### REQUIREMENT
Count the lines below that contain the string "label". Report only the resulting number.

═════ RECORD LIST ═════

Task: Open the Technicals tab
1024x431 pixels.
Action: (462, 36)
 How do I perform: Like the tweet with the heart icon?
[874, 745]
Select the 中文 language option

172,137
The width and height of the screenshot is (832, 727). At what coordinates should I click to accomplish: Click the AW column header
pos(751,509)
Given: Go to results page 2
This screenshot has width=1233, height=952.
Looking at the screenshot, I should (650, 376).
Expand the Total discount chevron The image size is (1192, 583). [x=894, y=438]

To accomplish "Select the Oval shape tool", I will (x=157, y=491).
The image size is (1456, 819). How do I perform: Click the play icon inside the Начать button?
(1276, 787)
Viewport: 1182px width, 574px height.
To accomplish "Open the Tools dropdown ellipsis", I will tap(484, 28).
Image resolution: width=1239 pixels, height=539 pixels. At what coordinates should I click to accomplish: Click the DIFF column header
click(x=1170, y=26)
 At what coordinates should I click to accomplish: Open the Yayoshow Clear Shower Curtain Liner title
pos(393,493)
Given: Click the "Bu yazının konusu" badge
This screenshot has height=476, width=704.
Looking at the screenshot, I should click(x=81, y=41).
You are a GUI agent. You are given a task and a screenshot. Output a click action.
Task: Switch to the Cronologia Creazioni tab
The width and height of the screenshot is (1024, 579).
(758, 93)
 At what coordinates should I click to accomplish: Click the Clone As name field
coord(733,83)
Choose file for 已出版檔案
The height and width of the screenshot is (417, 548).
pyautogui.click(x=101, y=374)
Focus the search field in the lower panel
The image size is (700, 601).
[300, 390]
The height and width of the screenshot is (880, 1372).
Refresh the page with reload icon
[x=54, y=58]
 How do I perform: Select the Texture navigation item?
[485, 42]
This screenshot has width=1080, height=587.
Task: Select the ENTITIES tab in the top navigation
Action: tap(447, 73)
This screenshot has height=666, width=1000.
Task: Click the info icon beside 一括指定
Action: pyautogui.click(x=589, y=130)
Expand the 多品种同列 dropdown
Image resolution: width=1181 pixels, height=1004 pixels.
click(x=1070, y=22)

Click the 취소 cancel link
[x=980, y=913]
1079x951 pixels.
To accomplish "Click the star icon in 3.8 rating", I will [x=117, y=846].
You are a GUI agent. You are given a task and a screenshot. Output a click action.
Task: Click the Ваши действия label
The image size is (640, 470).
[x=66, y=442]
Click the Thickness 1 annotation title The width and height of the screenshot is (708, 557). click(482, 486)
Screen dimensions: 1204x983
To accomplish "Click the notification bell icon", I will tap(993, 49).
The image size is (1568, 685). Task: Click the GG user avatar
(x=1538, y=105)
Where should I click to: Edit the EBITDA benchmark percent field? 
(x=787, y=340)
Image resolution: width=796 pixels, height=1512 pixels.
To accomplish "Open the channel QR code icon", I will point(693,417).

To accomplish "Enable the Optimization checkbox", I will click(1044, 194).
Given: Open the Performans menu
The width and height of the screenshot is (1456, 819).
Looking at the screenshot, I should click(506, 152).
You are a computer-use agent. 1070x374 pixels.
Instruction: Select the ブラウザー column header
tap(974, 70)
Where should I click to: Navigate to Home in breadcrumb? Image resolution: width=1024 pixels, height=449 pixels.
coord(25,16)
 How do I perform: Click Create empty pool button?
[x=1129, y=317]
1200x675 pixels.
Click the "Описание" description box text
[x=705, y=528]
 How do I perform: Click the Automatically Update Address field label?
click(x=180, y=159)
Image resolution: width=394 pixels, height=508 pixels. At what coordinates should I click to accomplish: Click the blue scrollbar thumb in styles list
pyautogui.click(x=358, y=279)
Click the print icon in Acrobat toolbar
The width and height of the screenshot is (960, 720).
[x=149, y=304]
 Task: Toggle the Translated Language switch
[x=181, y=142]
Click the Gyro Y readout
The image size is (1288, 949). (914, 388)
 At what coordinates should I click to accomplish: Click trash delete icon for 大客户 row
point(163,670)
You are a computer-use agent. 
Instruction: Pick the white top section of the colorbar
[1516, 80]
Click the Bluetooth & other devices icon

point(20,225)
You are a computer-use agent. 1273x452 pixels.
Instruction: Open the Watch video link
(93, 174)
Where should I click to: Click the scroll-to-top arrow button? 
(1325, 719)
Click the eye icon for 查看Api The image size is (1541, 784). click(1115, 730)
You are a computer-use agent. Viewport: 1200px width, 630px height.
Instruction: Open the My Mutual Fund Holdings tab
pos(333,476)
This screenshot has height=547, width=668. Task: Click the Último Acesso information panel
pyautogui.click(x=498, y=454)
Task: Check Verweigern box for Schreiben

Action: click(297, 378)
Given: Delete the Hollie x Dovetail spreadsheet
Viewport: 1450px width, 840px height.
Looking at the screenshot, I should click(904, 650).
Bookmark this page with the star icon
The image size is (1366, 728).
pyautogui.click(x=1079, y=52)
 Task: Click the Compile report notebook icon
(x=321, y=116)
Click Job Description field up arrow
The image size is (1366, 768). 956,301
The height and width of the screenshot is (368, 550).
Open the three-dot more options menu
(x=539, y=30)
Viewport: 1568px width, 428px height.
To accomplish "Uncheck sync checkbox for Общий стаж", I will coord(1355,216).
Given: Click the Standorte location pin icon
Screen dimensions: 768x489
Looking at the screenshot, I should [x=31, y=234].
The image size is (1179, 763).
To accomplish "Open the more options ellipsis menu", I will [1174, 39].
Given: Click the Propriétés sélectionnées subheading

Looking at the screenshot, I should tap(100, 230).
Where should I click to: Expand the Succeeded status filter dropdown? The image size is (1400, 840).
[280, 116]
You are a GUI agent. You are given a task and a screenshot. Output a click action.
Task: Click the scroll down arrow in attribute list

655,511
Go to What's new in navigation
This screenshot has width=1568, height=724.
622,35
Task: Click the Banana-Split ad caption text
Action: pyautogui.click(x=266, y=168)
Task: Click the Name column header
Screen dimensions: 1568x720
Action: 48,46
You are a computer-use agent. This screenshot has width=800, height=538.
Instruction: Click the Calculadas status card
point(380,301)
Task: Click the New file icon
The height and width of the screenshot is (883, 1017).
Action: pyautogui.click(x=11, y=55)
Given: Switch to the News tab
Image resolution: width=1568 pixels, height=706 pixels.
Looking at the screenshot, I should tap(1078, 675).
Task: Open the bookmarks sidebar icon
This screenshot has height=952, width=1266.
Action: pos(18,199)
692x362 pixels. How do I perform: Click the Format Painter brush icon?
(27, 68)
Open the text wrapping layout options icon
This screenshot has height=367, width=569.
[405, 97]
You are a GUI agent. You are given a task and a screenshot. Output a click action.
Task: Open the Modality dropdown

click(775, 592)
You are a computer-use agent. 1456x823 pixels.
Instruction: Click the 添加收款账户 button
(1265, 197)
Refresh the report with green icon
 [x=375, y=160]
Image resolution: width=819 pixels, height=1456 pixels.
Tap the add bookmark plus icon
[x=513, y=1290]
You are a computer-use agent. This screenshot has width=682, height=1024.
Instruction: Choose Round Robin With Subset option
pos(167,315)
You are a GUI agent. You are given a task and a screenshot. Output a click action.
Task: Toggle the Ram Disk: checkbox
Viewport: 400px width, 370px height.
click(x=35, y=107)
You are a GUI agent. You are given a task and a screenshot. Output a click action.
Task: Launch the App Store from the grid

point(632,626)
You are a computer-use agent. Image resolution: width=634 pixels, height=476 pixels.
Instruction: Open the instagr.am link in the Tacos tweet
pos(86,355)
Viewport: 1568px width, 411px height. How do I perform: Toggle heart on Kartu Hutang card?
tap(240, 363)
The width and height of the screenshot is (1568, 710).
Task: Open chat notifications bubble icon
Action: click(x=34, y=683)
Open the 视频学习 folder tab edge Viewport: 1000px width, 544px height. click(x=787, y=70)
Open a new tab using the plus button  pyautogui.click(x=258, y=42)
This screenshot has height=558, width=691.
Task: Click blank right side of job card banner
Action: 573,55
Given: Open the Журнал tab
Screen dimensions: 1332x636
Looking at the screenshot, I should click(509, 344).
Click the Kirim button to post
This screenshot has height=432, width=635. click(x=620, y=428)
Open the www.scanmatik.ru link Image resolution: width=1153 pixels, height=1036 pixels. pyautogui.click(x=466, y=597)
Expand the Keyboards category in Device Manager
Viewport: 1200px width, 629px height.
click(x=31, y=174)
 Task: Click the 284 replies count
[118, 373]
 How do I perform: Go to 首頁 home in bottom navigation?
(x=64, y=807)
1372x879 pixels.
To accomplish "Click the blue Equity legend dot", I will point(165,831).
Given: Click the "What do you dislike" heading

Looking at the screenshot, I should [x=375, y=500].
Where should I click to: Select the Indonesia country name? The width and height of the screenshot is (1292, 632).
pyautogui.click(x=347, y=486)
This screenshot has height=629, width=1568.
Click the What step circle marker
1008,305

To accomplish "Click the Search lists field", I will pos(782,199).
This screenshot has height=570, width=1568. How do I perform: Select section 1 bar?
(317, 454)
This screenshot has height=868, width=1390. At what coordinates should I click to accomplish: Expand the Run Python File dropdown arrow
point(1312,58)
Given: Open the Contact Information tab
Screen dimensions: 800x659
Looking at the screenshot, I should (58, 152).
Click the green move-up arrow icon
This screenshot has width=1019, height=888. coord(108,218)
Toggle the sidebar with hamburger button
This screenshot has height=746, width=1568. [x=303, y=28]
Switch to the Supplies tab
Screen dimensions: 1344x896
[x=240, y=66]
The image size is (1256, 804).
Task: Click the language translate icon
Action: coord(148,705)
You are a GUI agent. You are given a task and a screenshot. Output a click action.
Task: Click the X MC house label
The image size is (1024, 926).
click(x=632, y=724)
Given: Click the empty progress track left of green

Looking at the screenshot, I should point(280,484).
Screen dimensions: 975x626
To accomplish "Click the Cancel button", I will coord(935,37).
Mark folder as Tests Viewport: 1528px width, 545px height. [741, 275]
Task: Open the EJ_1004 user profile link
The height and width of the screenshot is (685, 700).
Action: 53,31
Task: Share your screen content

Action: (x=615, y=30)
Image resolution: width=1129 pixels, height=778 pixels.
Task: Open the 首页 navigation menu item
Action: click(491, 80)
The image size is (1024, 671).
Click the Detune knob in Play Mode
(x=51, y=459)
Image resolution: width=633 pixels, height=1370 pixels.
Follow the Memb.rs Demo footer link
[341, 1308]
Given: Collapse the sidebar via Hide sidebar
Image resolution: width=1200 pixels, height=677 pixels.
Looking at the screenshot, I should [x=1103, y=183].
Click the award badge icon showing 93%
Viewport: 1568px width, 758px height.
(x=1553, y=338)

═════

### TASK ANSWER
3